Nuevo de Music City
Spanish American Culture 1500-1800: A Collaboration between Music City Baroque and the Frist
(Spanish Version Here: https://wp.me/pabEmc-2z1)
In collaboration with the Frist Art Museum, and paired with the museum’s current exhibition Art and Imagination in Spanish America, 1500-1800, the Music City Baroque is holding a concert at the museum on Saturday, January 13, 2024 titled Music and Musicians in Spanish Latin America, 1500-1800. The exhibition, which presents a mixed media collection of highlights from the Los Angeles County Museum of Art’s collection of Spanish colonial art, displays an amazing diversity of artists drawing from a broad range of traditions expressed in both sacred and secular art, pushing against the received monolithic conception of Spanish American art.
An excellent example of the collection’s wealth is Manuel de Arellano’s Virgin of Guadalupe (1691). The work is a meticulous 1691 copy of the original, an acheiropoietic image (not created by a human) of the virgin on a tilma (indigenous cape), which remains in Mexico City’s Basilica of Guadalupe where it is venerated as a relic of the virgin. This basilica is said to be the most-visited Catholic shrine in the world. According to the legend, and as depicted in the four corners of the painting, the Madonna appeared to Juan Diego three times so that he might convince the local Bishop to build her a chapel to the North of Mexico City. Her appearance on the tilma among rare flowers (depicted in the lower right in Arellano’s painting) is said to have ultimately convinced the Bishop. To the painting, which is a replica of the tilma, Arellanos added the inscription “touched to the original” (tocada a la original) to emphasize that the copy was authentic and shared a connection with the relic.
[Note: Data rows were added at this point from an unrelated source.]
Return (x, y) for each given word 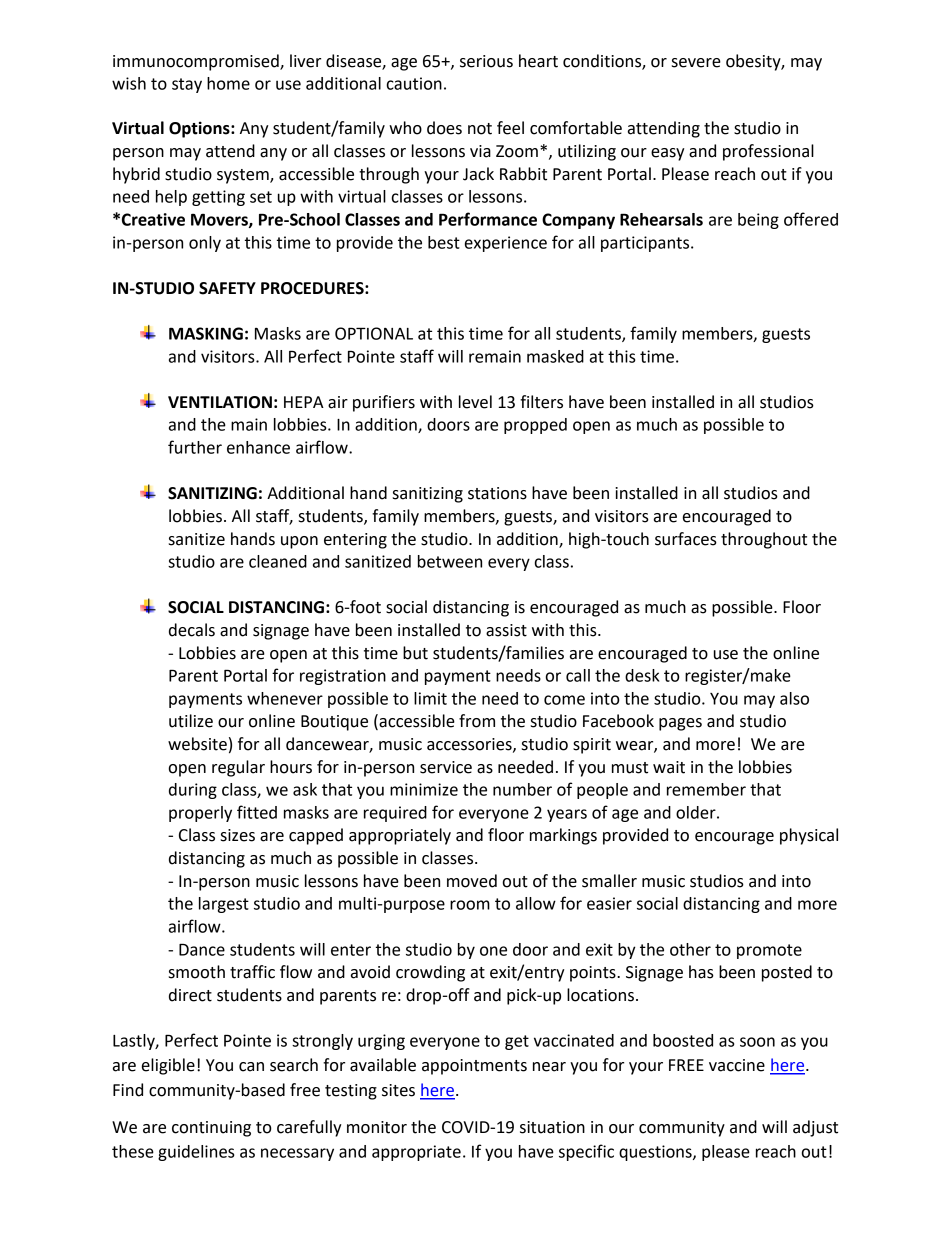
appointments (474, 1067)
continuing (211, 1129)
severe (696, 63)
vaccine (737, 1065)
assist (506, 630)
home (228, 83)
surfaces (686, 539)
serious (486, 61)
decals (192, 630)
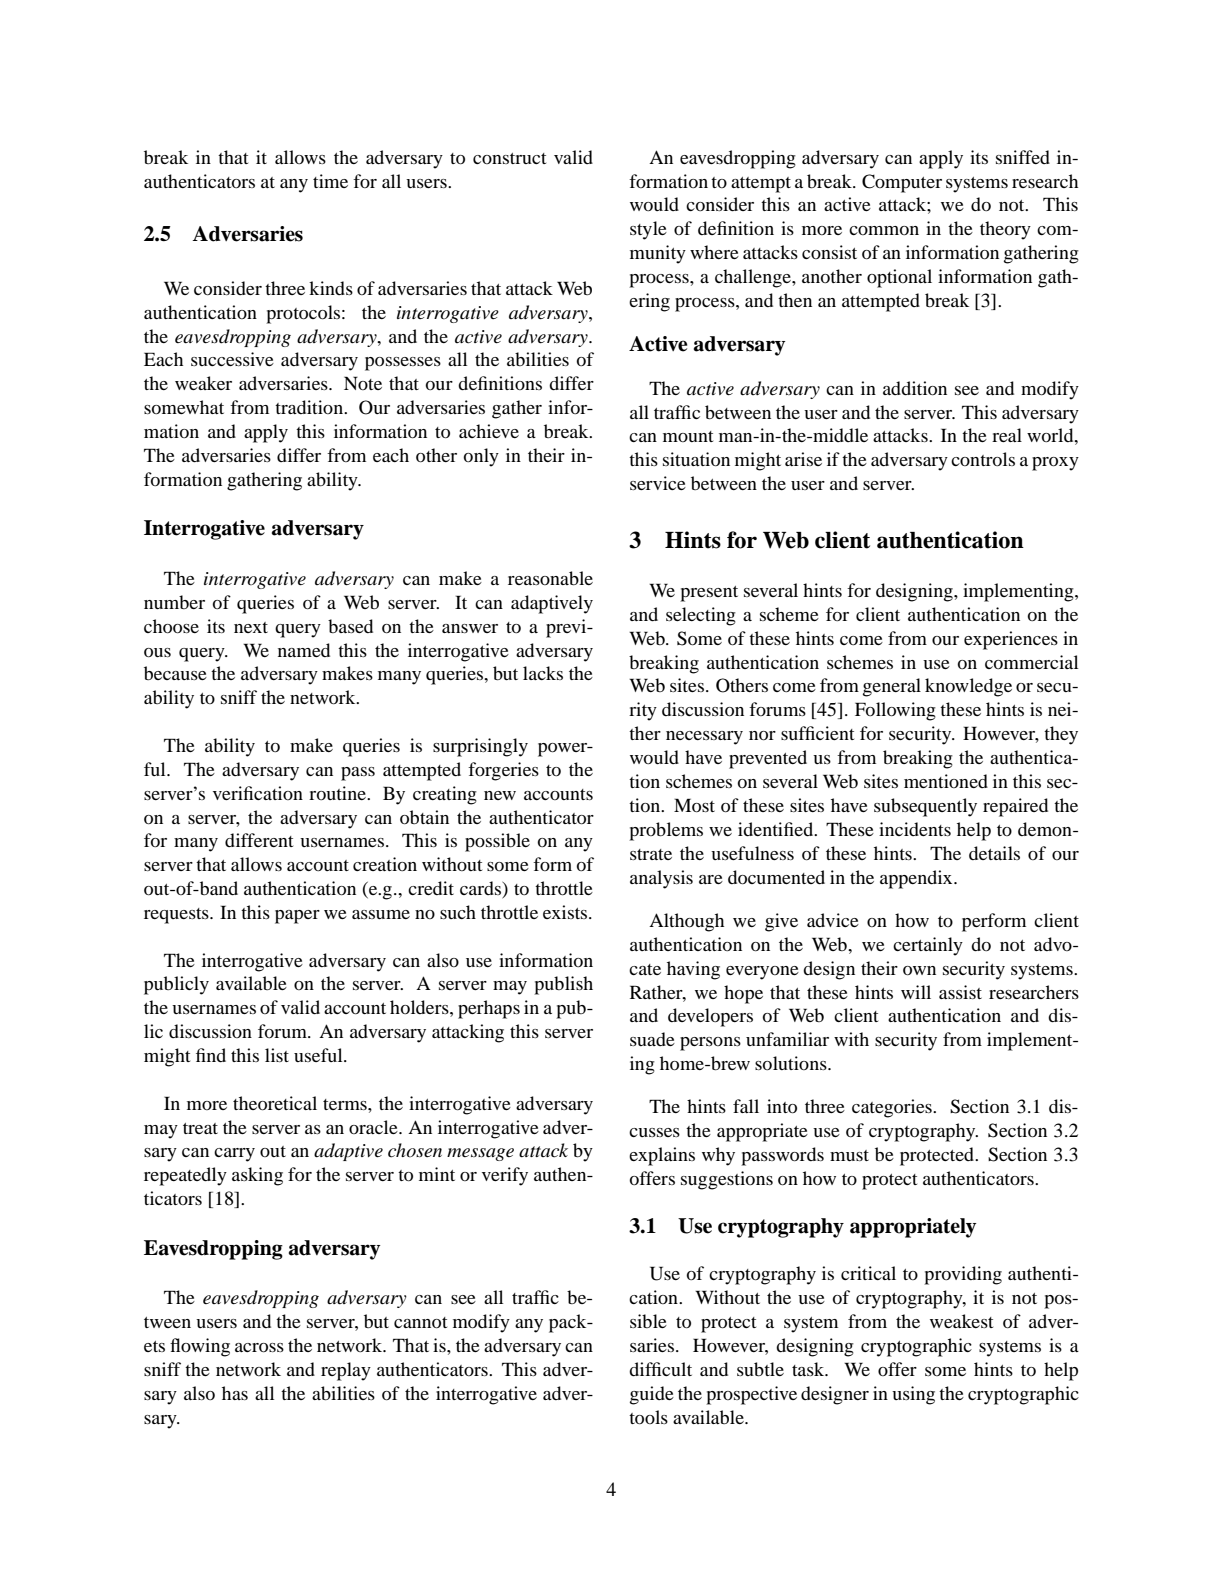  Describe the element at coordinates (1005, 230) in the screenshot. I see `theory` at that location.
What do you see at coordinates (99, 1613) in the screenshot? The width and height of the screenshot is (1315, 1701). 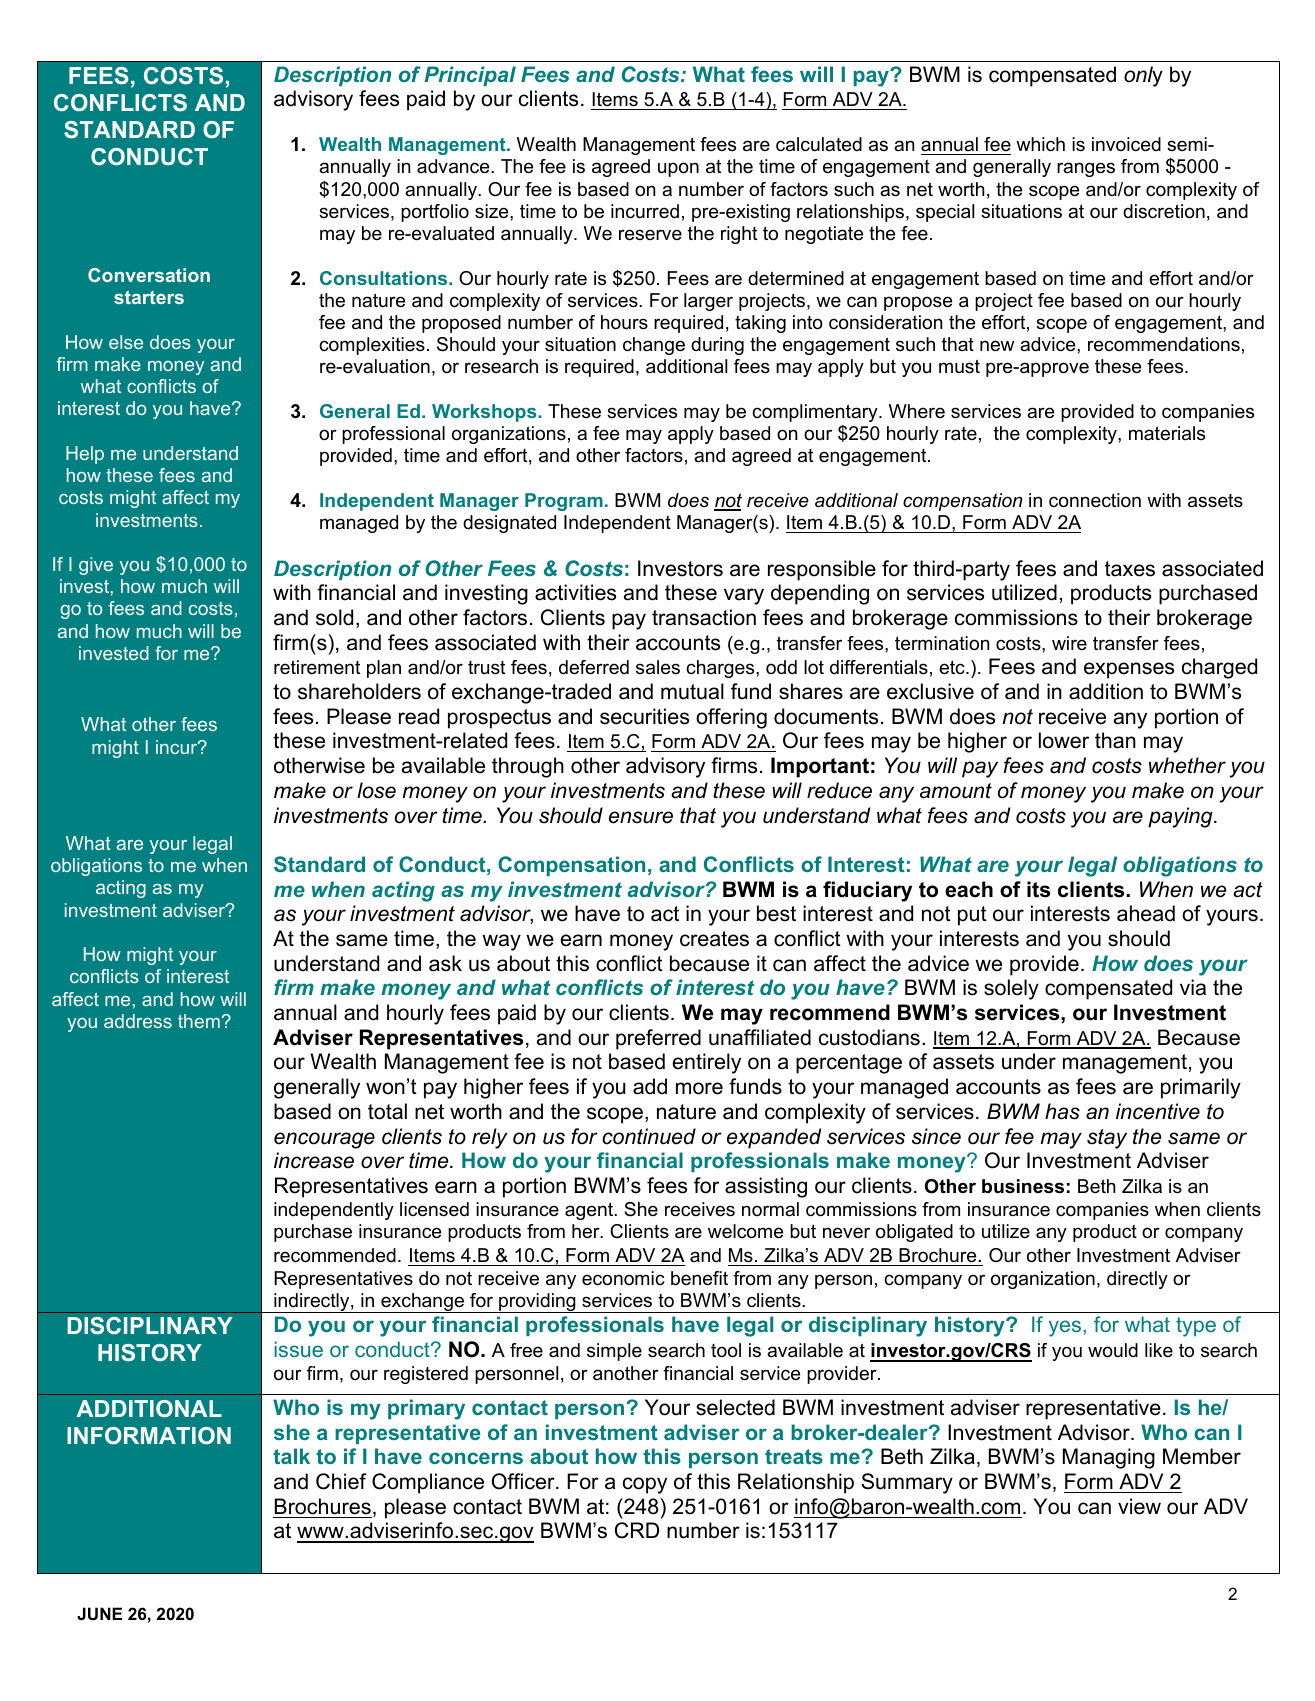 I see `JUNE` at bounding box center [99, 1613].
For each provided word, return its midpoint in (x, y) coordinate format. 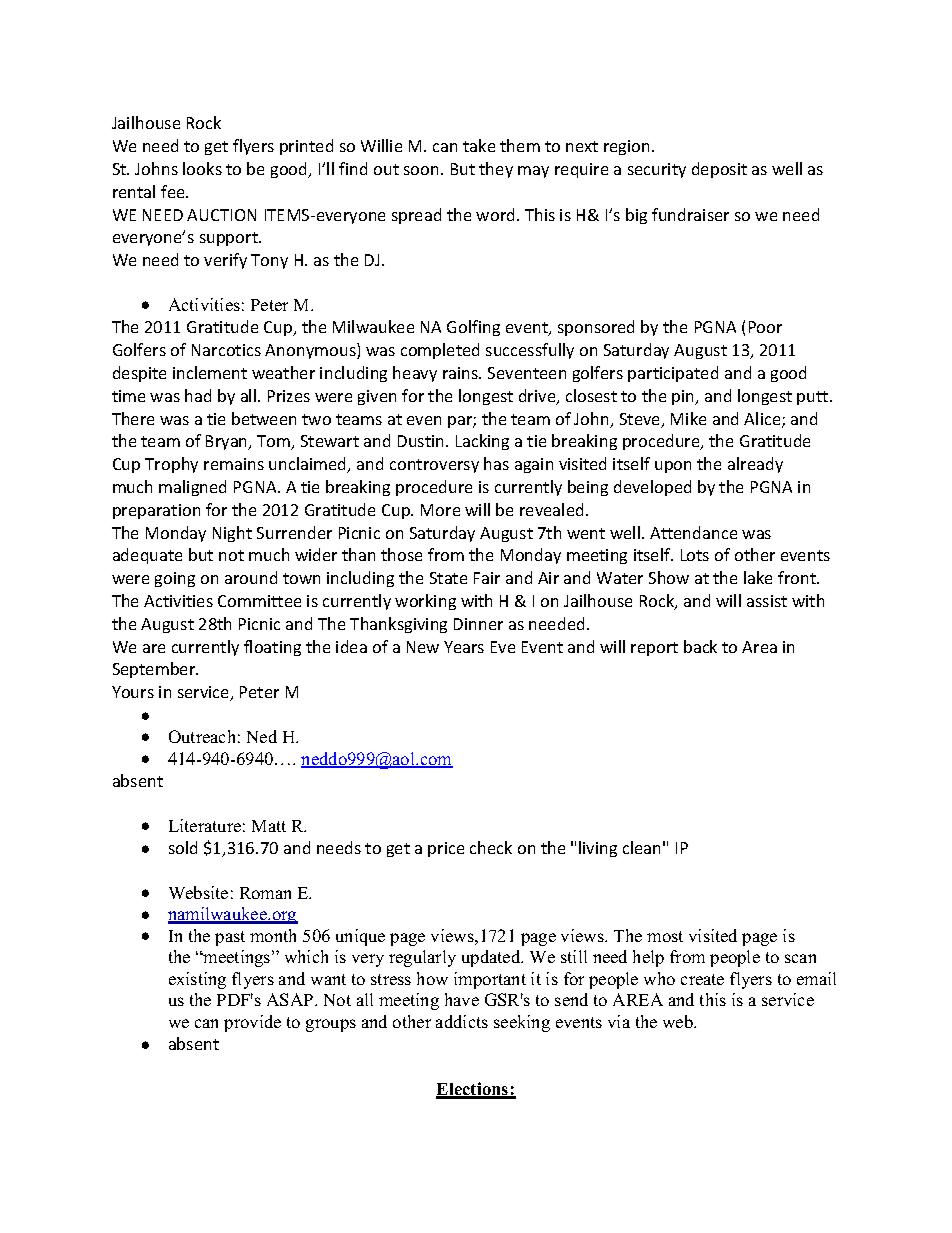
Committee (259, 601)
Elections (473, 1090)
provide (252, 1023)
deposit (719, 170)
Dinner (478, 624)
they (496, 170)
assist (767, 601)
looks (202, 168)
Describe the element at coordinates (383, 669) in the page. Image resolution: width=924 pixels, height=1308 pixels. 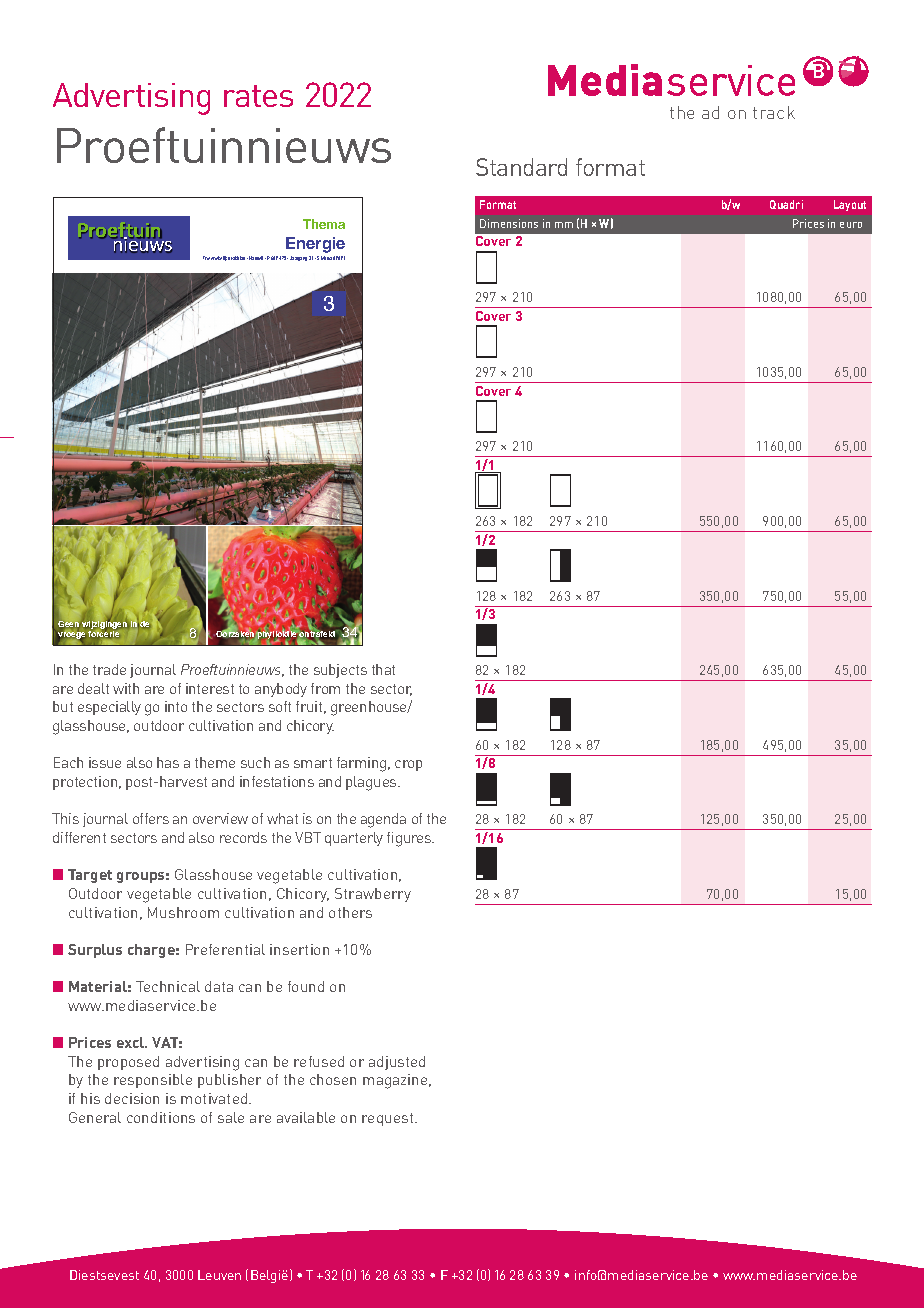
I see `that` at that location.
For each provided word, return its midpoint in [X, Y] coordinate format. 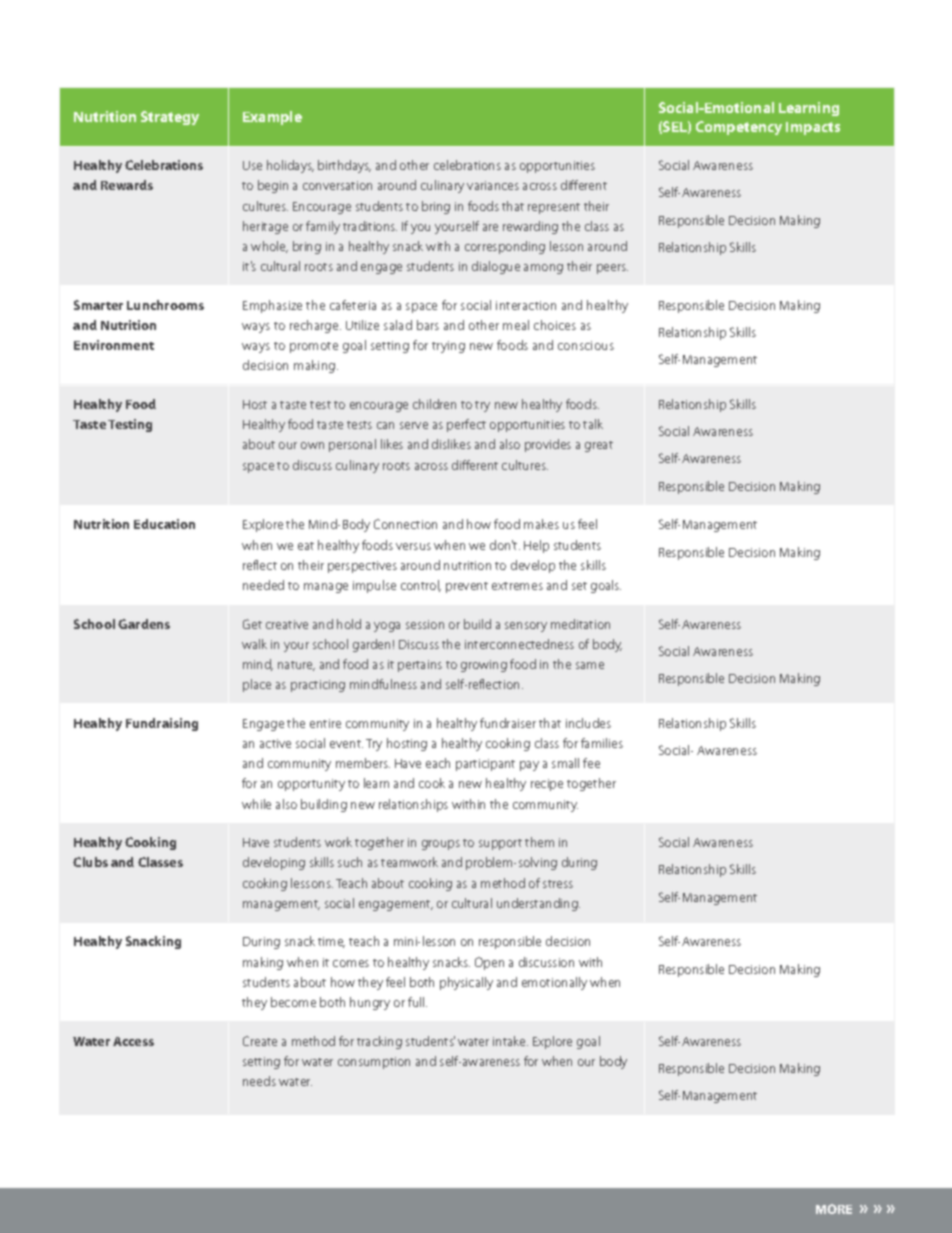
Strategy [170, 118]
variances [493, 185]
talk [593, 424]
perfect [466, 425]
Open [489, 963]
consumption [374, 1063]
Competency [739, 128]
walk [254, 644]
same [590, 665]
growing [484, 666]
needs [259, 1081]
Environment [114, 345]
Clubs [90, 862]
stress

Along with this beautiful work, the exhibition features a generous sample of paintings, sculptures and decorative arts for visitors to explore.
Similarly, according to an email from Board President Mareike Sattler, the Music City Baroque’s concert will present a variety of music from different regions” [of Spanish America] throughout the time period. A fine and related example of which is the 17th-century Quechua-hymn “Hanaq Pachap” from Peru. The hymn, a processional hymn to the Virgin Mary, likely written and composed by Franciscan priest Juan Pérez de Bocanegra in the Quechua language. As part of Bocanegra’s book Ritual formulario, the hymn is said to be the earliest work of vocal polyphony printed in the Western Hemisphere. Of the Hymn, Bocanegra said: “The Prayer that follows I did write in Sapphic verse, in the Quechua language, in honor of the Immaculate Virgin: the music is composed for four voices such that cantors may sing it for processions, upon entering into the church, and on days dedicated to our Lady, and on her feast days.” The lyrics to the hymn are carefully molded in order to maintain a syncretic balance—they might be interpreted in a way that accommodates both an orthodox Catholic belief even as they continue in the traditional Quechua culture.
Excerpt from Second Verse: “Attend to our pleas, O column of ivory, Mother of God! Beautiful iris, yellow and white, receive this song we offer you; come to our assistance, show us the Fruit of your womb.” (Quechua: “Uyarihuai muchascaita Diospa rampan Diospamaman Yurac tocto hamancaiman Yupascalla, collpascaita Huahuaiquiman suyuscaita Ricuchillai.)
The hymn, with its homorhythmic construction, halting syncopation, vividly dramatic Marian lyrics and emphasis on native flowers, is considered to the aural equivalent of the Cuzco School of painting from the period in Peru. The Cuzco School drew a loose influence from the Flemish and Italian Renaissance, using bright colors of red, yellow and earth tones and lavish gold leaf in depictions of dramatic images. Although Arellano’s Virgin of Guadalupe is from the same period and carries some of these characteristics, its provenance is too far north to be of the Cuzco School.
One imagines that it will be in these broad cultural connections of belief, expression and cultural interaction that the exhibition and concert will find its greatest power. And, as Sattler relates, the concert promises a grand selection of works including music by Mexican born Mauel Zumaya, a fandango for Baroque guitar by Santiago de Murcia as well as “recently recovered pieces from the Jesuit missions in Bolivia” and others. While an exhibition that seeks to portray the art of several cultures across two continents through three centuries will, by necessity, be reductive and redundant, one must note, for the Music City, this collaboration between the Frist and Music City Baroque is sure to be a great start! The Concert is on Saturday, January 13th and the exhibition continues through January 28th in the Upper-Level Galleries of the Frist Museum.